Metamodern freedom, on the other hand, says that his freedom has been diminished. Why? Because this type of freedom depends on ends more than means. If one wishes to be with someone who has left, he is less free—not because of the reduction of optionality, but because of the reduction of meaningful ends to which one may be oriented. I think it’s interesting that this song uses a “songless” bird rather than a flightless bird to concretize this notion of unfulfilled potential. He is not free as a bird; he is a songless bird, a bird forgetting how to be a bird. Having no one to love (no one to sing to) makes modern freedom seem like a cruel joke rather than an aspiration. Metamodern freedom is the unbounded and always-incomplete ascent to self-realization—the discovery of one’s true self and thus the internalization of purpose.
The ascent of modern freedom in the individual is a pointless accumulation of the power to choose, concurrent with the diminishment of any meaningful choices. A theoretical metamodern freedom in the individual is a profound process of orientation towards the most meaningful ends to which attention, action, and love can be directed. The latter of these two allows me to find hope in the crevices of silence between the languishing lyrics of Nothing Compares 2 U.
On the other hand, the Free Bird version of freedom, the nearly ubiquitous modern freedom of our present moment, defines itself with choice or possibility. The Nothing Compares 2 U version of freedom, I think, hints at a superior understanding which defines itself with value, meaningfulness, and the ends to which all possibilities are lovingly connected. The greatest freedom is found in obedience to one’s true self. And one of the greatest losses of freedom occurs when one loses the person they love. When nothing compares to you, freedom will never be the same. Means without ends are, strictly speaking, absurd.
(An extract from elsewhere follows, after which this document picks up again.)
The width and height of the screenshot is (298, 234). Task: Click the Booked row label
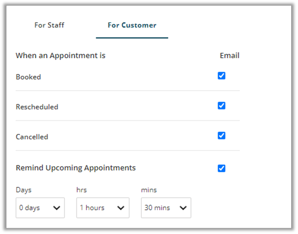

“All the flowers that you planted mama
In the back yard
All died when you went away”
We are all impoverished by modern freedom, which says it does not matter for whom the flowers bloom. I think we might find true freedom in the lines quoted above, which hint that it is found in the mutual appreciation and encouragement of purpose—otherwise known as love. A songless bird and a wilted flower are better symbols for the loss of metamodern freedom than is the flightless bird. The option to fly anywhere is not freedom. Freedom is knowing exactly who your song is for—such that, when you sing to her, it is a fulfillment of purpose which can’t be achieved alone.